Virgin Group will shut down its online music subscription and download service in the United States and the United Kingdom next month, leaving one fewer competitor for Apple's iTunes Music Store.
In the United Kingdom, Virgin Digital stopped selling tracks last Friday and is no longer accepting new customers. As of Friday, only existing customers will be able to access the service, and the site will shut down for good on Oct. 19.
The U.K. version of the site said users with more than one month of outstanding subscriptions will get a refund, but unused credits for song downloads should be used and won't be refunded.
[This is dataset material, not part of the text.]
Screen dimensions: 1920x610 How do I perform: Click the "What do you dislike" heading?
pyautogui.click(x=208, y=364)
U.S. users of Virgin Digital will be able to use their credit on Napster's music download service.
The pending demise of Virgin Digital marks another casualty among online music stores, which have generally received lukewarm reception from consumers with the exception of Apple's market-leading iTunes service.
Since Virgin Digital used DRM technology from Microsoft to manage how songs could be played and transferred to portable devices, the service was not compatible with Apple's iPod line, which uses a different DRM technology and file format.
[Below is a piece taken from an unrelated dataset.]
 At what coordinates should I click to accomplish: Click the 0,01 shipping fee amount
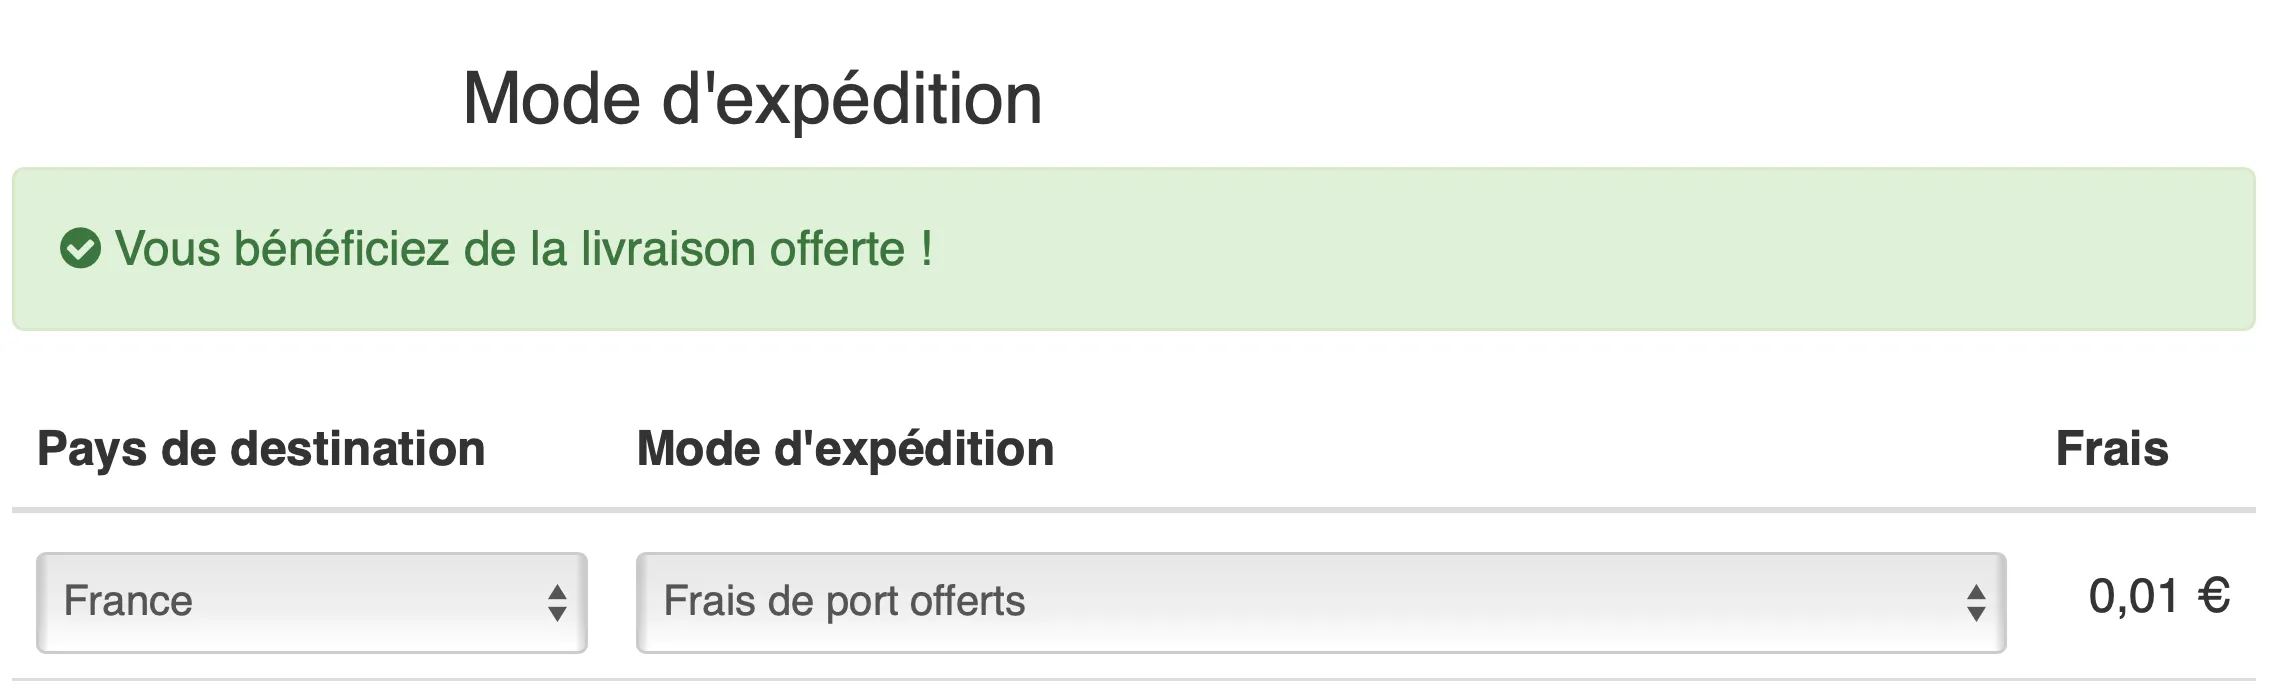2133,597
The Virgin Digital service allows customers to download tracks up to four more times to replace lost or damaged copies. Since that option will no longer be available when the store closes, the company advised customers who purchased tracks to back them up by burning the songs to a CD. Burning the tracks will let those customers re-import the tracks to the computer as MP3 files.
Virgin also offered a subscription service that let people access an entire catalog of songs as long as they continued to pay the monthly fees. Those songs, which used Microsoft's DRM, would be unplayable if the person's subscription expired. Once the club closes, subscribers will also lose access to those songs. As part of the terms of subscription service, users were not allowed to burn those songs to CD.
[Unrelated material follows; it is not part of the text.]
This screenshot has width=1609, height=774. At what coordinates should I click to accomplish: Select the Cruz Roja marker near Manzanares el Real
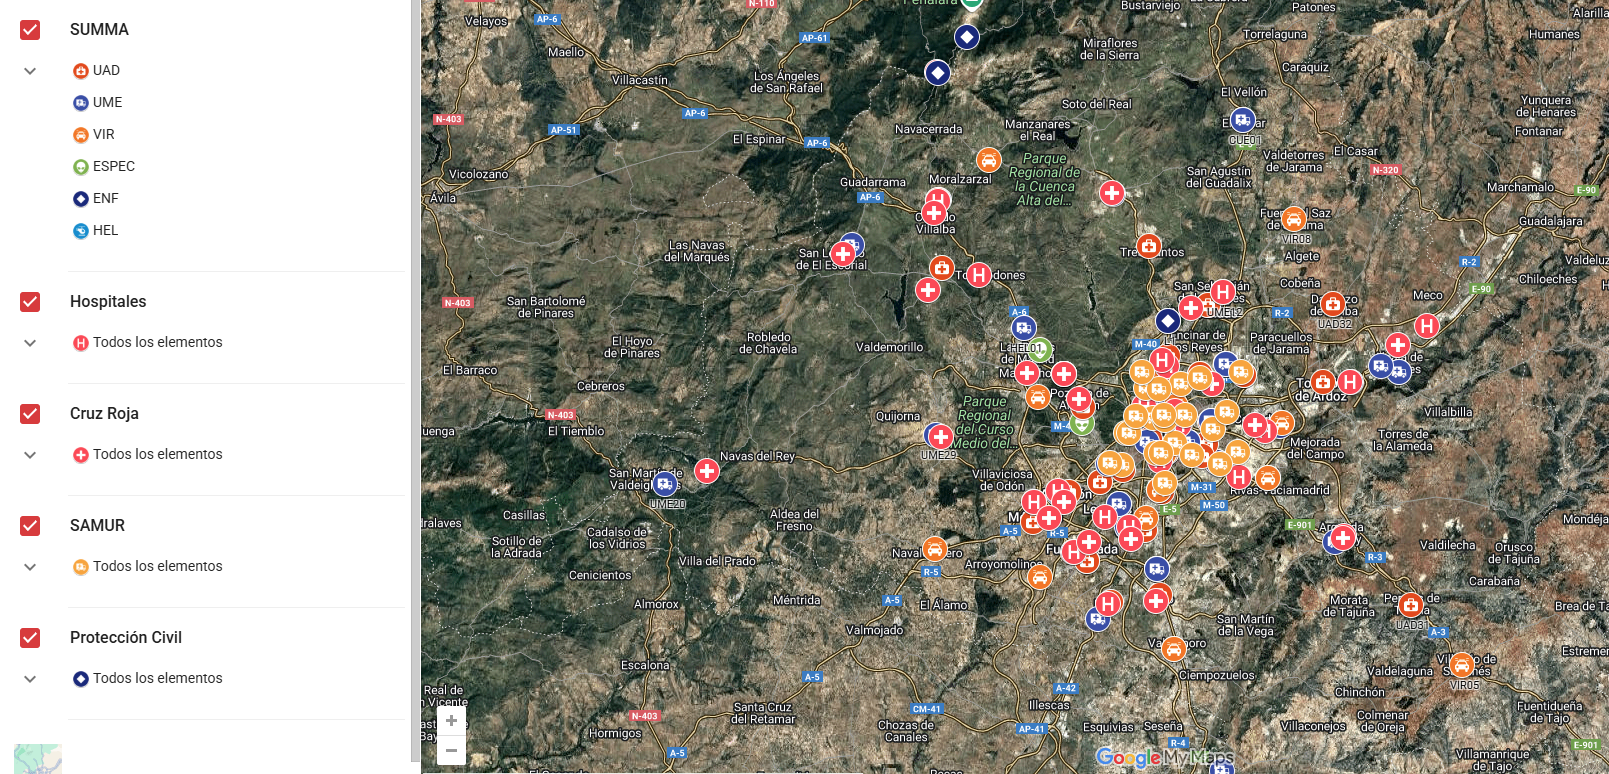[1112, 193]
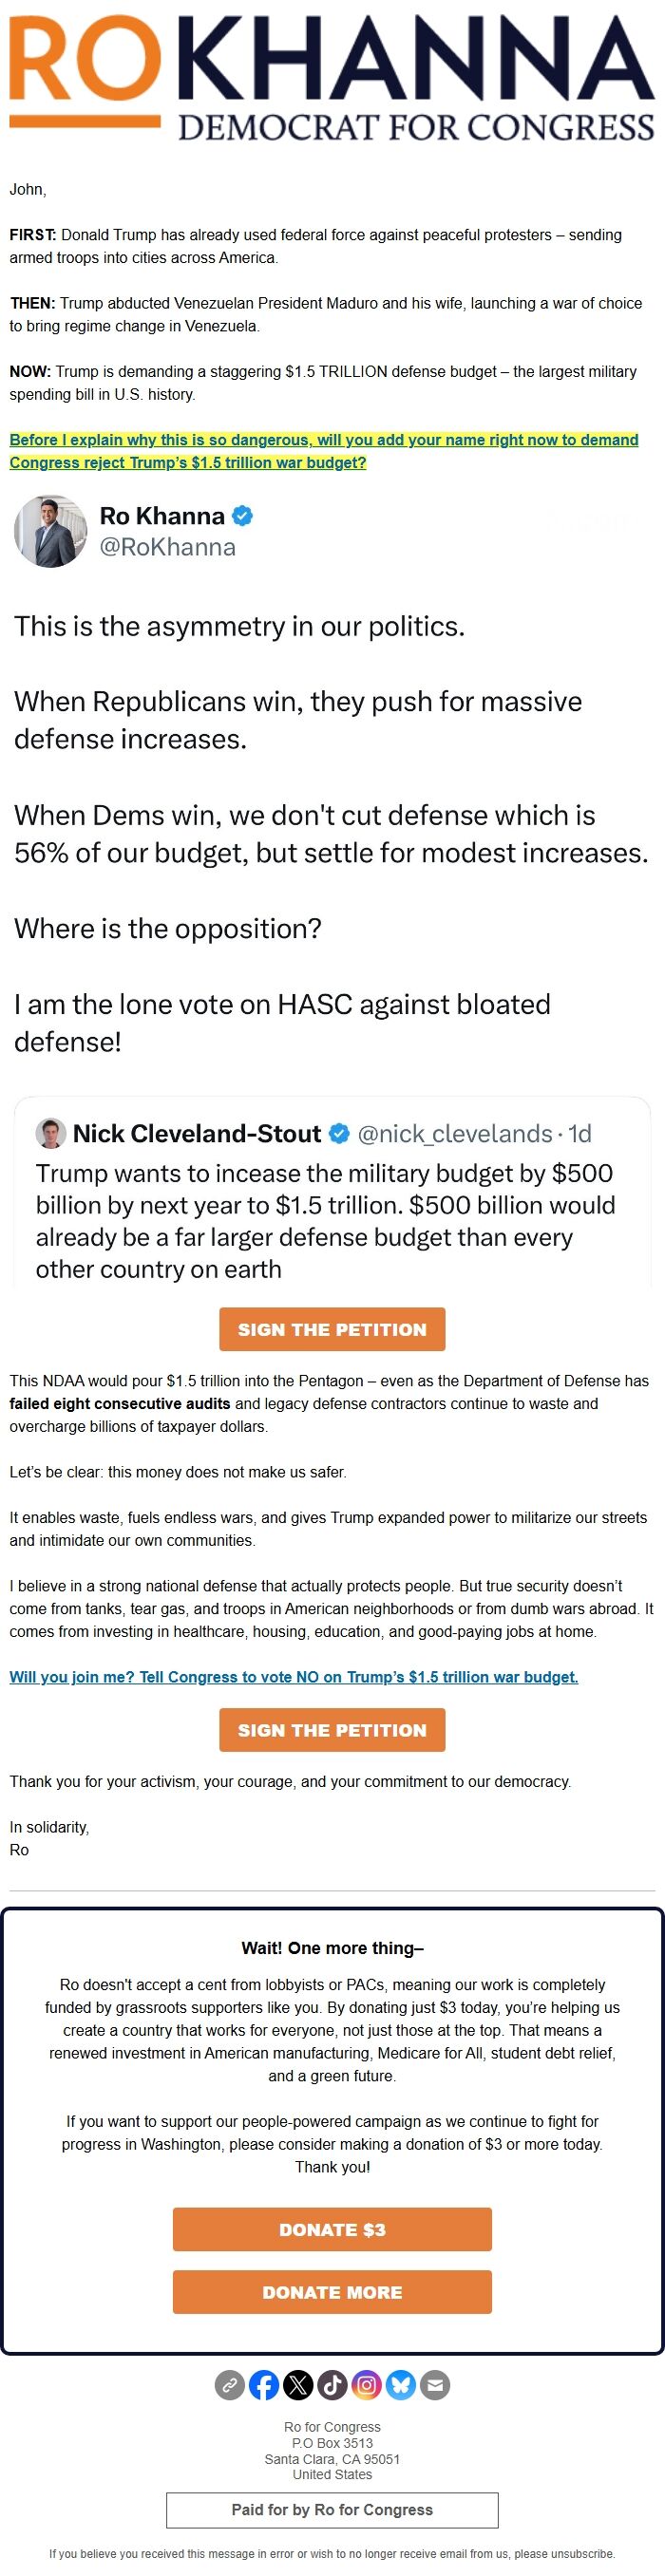Click the @RoKhanna handle in tweet
665x2576 pixels.
[168, 547]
Virgin Digital officials could not immediately be reached for comment on the service's closure.
The Virgin Digital store is not the only one to fold in the face of competition from Apple's iTunes -- or from illegal downloads.
Last month, MTV Networks, which is owned by Viacom, said it would merge its Urge music service with RealNetworks' Rhapsody service. Urge, which was a partnership between MTV and Microsoft launched in May 2006 that failed to effectively compete with iTunes.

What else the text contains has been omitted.